Following this, Watson took part in further fighting around Cawnpore and then the Relief of Lucknow. After this he returned to England briefly on convalescence leave before returning to India. In 1858, he raised the 4th Sikh Irregular Cavalry which later became the 6th Duke of Connaught's Own Lancers (Watson's Horse). He later took part in the Umbeyla Expedition (1863) and commanded the Central India Horse, 1871. He became Resident at Gwalior, 1877; Officiating Adjutant-General in Central India, 1871; commanded the Cavalry despatched from Bombay to Malta, 1878; and then commanded the Punjab chief's contingent of the Kurram Valley Field Force in the Second Anglo-Afghan War (1879–80). In 1891 he was promoted to the rank of general.

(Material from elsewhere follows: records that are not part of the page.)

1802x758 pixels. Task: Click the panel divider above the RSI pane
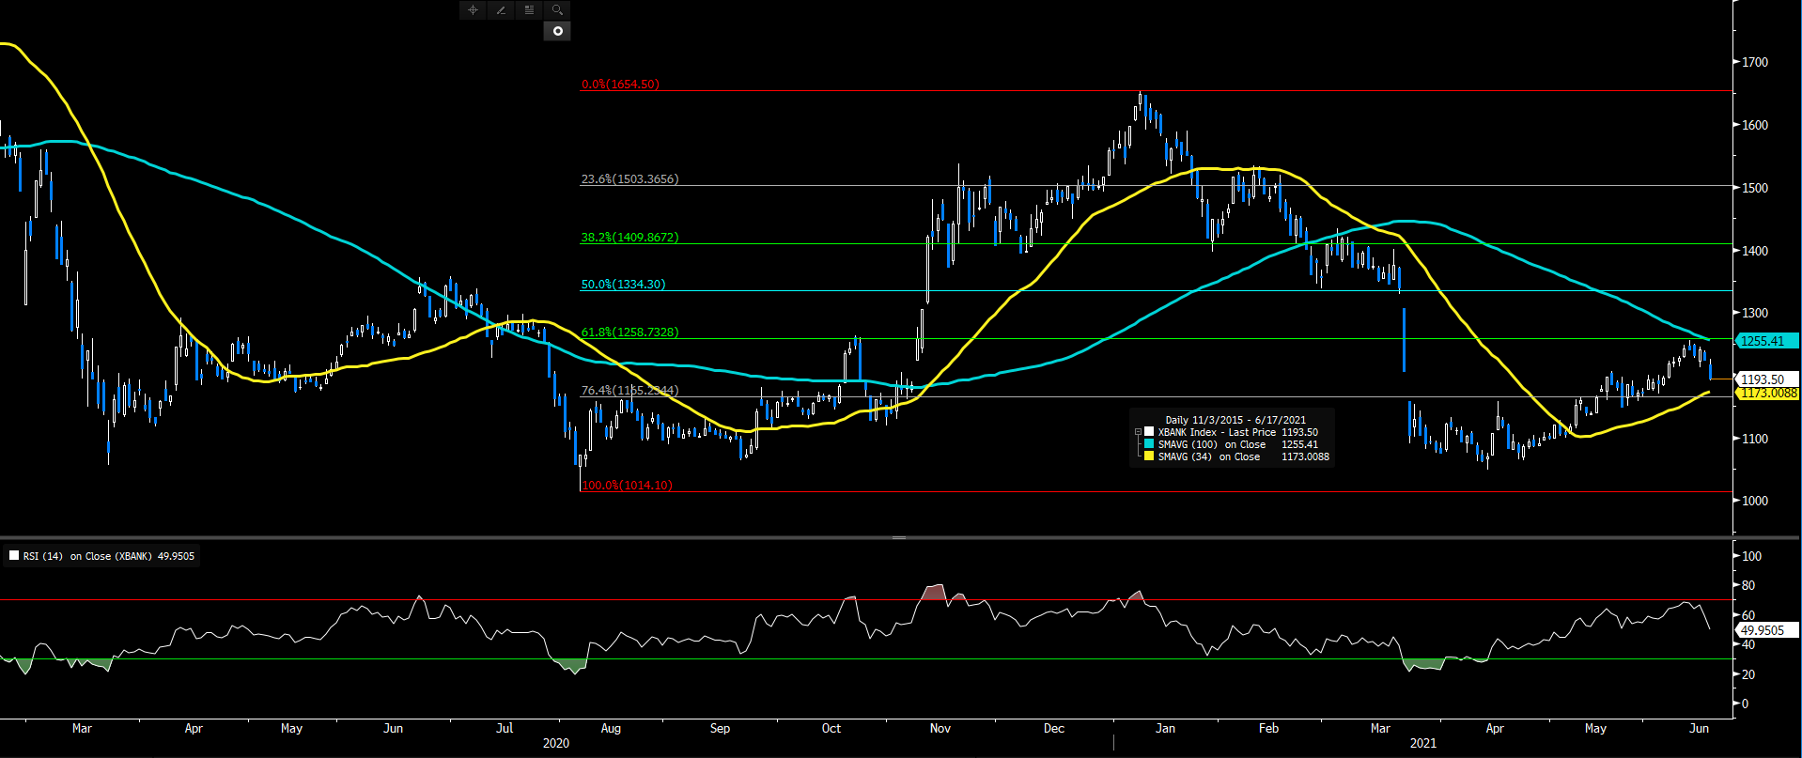(899, 537)
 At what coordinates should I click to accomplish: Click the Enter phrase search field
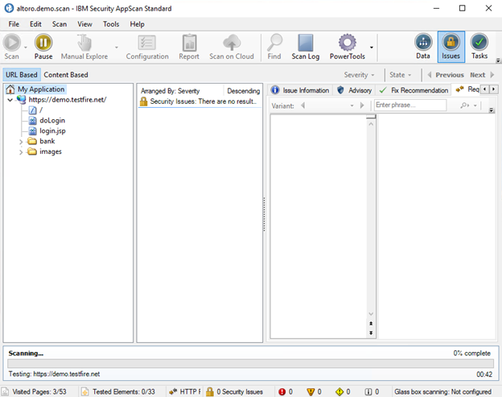[x=410, y=105]
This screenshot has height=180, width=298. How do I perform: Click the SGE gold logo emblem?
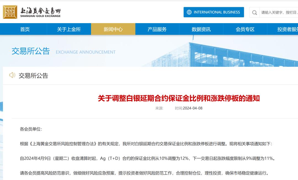[x=10, y=12]
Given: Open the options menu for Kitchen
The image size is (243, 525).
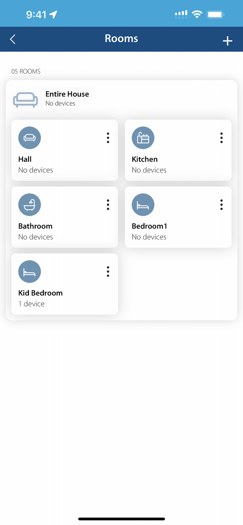Looking at the screenshot, I should [221, 138].
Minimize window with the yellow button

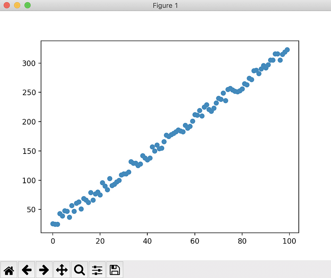tap(17, 5)
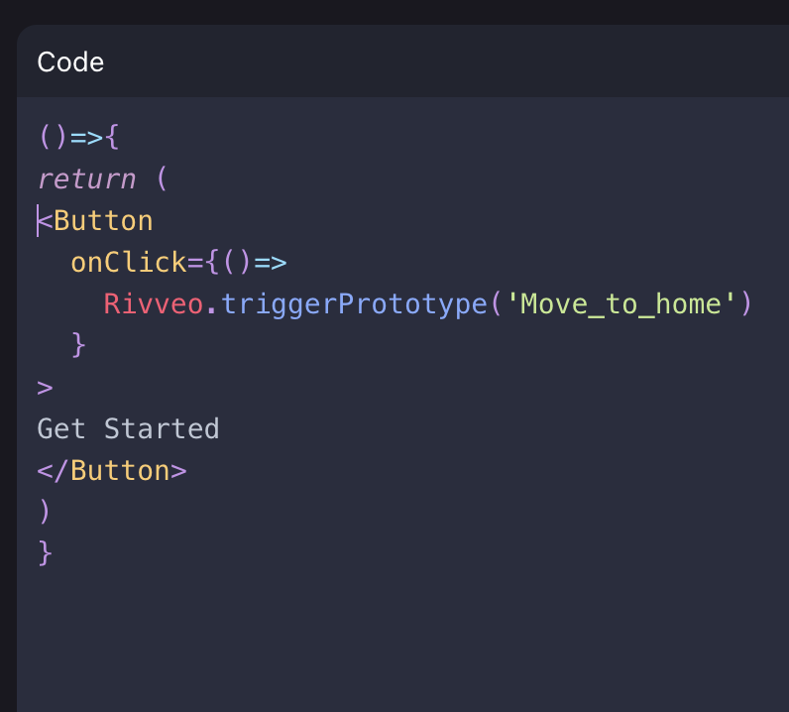Viewport: 789px width, 712px height.
Task: Click the final closing curly brace line
Action: [45, 553]
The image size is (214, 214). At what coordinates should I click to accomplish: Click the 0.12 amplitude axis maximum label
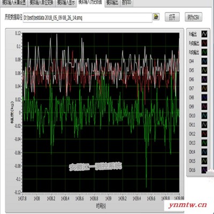coord(18,33)
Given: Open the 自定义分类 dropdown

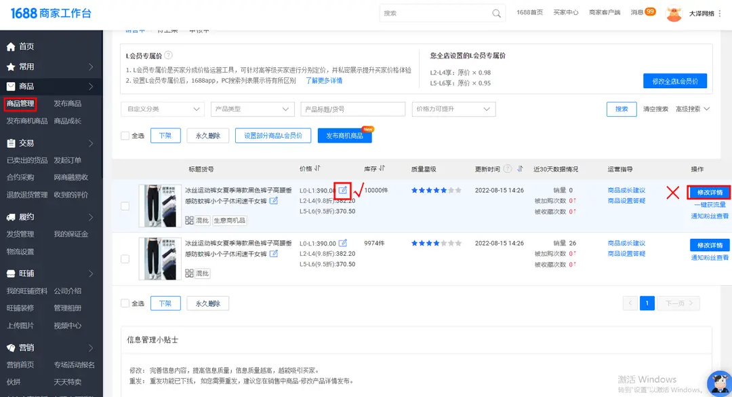Looking at the screenshot, I should coord(162,109).
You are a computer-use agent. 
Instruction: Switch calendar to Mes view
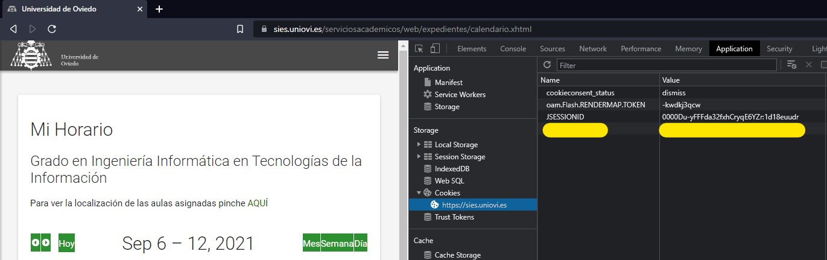click(311, 244)
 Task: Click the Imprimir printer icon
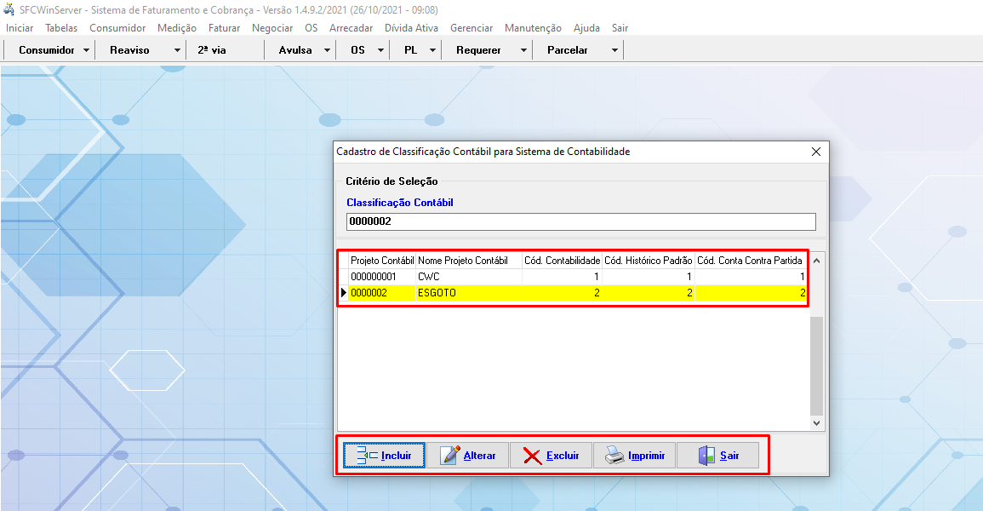click(x=614, y=456)

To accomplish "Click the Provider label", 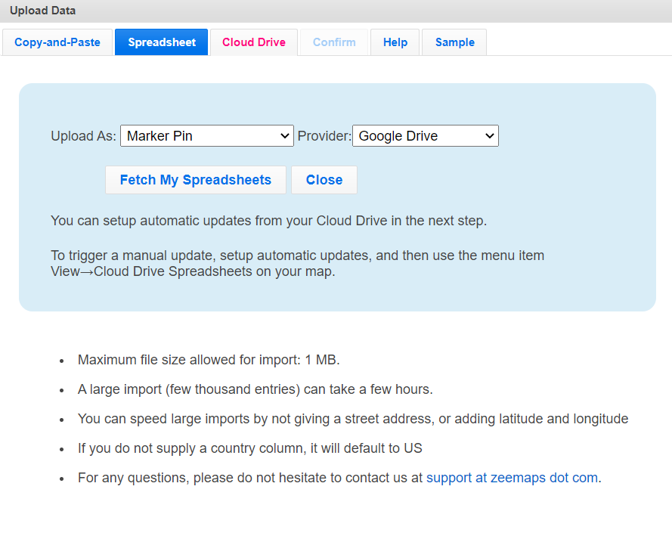I will [x=324, y=136].
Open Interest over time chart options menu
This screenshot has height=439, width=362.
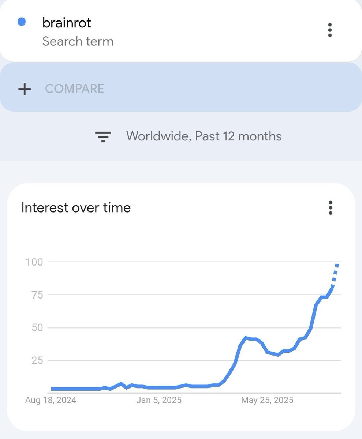click(331, 208)
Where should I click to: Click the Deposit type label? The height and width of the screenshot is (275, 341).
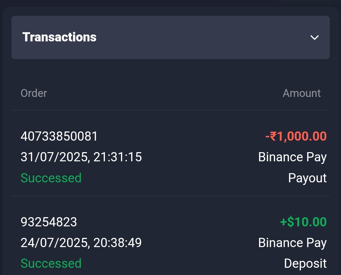click(305, 263)
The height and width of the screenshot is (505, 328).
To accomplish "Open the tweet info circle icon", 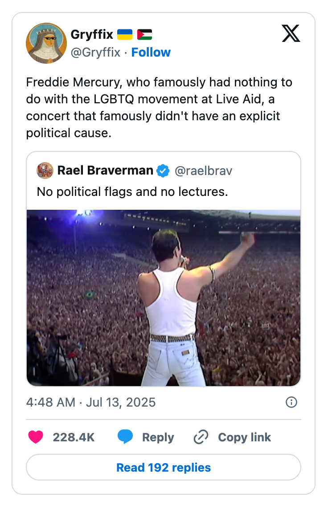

Watson also served in a number of other roles, including Aide-de-Camp to Her Majesty Empress Victoria, 1870–71 and the Agent to the Governor-General at Baroda from 1882 until 1886, for which he was subsequently knighted as a Knight Commander of the Order of the Bath (KCB) in 1886. He was promoted to Knight Grand Cross of the order (GCB) in the 1902 Coronation Honours list published on 26 June 1902, and was invested by King Edward VII at Buckingham Palace on 8 August 1902.

He was also made Colonel of the Regiment of the 13th Duke of Connaught Lancers in 1904.

== Death ==
Watson died on 23 January 1919, aged 89, at Finchampstead in Berkshire. His grave lies in the churchyard of St James in the village. His VC is on display in the Lord Ashcroft Gallery at the Imperial War Museum, London.